Lapangan itu menusuk-nusuk telapak kakinya saat berjalan. Akan tetapi saat terduduk, Taruli baru merasakan ketakutannya yang sangat. Ia bersimpuh berhadapan dengan bapaknya. Di seberang sana, Josef mulai merasakan hawa panas, pikirannya mengikuti tari-tarian, gerakannya mengikuti rapal-rapal doa. Ia membuta-buta dan membawa badannya menari-nari. Tapi kini boneka kayu telah ditarik tanpa ia sadari. Dan ketika ia membuka matanya lagi, ia terkejut karena melihat seorang anak dandanan laki-laki duduk di depannya.
Josef lalu menunduk, mendekat ke anak dandanan laki-laki itu, menepuk pundaknya, kemudian terkejut. Taruli, dengan instruksi dalang yang penuh isyarat dalam mantra, mulai menggetar-getarkan badannya, mengangkat tangannya, kemudian berteriak-teriak kata tanpa makna. Ia menggapai-gapai angin seperti ingin terlepas tapi terikat di persimpuhannya. Josef kaget dan ketakutan melihat itu. Kemudian ketika gemetaran di tubuh Taruli terhenti, Josef mulai berani mendekat dan duduk.
"Bapak, Samor memohon bicara," ujar dari mulut Taruli yang matanya membulat dan terjepit ke atas.

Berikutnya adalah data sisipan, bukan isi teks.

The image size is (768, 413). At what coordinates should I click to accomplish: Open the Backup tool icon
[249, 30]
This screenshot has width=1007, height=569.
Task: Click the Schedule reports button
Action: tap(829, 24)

"Nak Samor!" sergah Josef. Memeluk tubuh itu, mendekapnya dalam-dalam, mengguncang-guncangnya, berterima kasih. "Nak Samor bagaimana kabar di sana. Bapak rindu pada Nak Samor. Bapak rindu kakak. Bagaimana di sana? Baik-baikkah?"
Orang-orang yang menyaksikan itu terpana. Beberapa ibu guru bahkan menutup mulutnya dengan telapak tangan, menggeleng-geleng dalam keheranan ritus lama yang diadakan kembali. Ini pemandangan langka, dan mereka semakin percaya.
"Bapak, Samor tahu bapak mencari-cari. Pos roham. Pos roham. Anak ada di dalam rumah. Bapak jaga rumah. Anak ada di dalam rumah. Bapak jangan cari di luar."
"Nak Samor...."
"Holong bapak, holon borua. Saya akan pulang, saya sudah di rumah."
"Nak Samor, maukah lahir kembali jadi seorang manusia? Atau membawa bapak pada waktu lampau saat rohmu ditiupkan? Bapak mau menahannya sampai lama."
Anak itu menggeleng pelan. "Bapak seorang hamba. Bapak jangan ke mana. Adik Taruli tahu... bapak sayang. Sekarang pulanglah ke rumah. Salam ibu tersampaikan."
Josef menangis sejadi-jadinya. Ia memanggil-manggil nama anaknya, nama istrinya, bahkan sampai nama orang tuanya. Ia mencakar-cakar rumput, memukul-mukul tanah. Ia merasakan kesalahannya membuatnya tuli. Kepalanya panas, pikirannya merasa tak lagi pantas. Ia meminta maaf, disimak oleh semuanya. Anak itu, si Taruli, ikut menangis. Sambil terus berperan jadi anak laki-laki dengan pesan.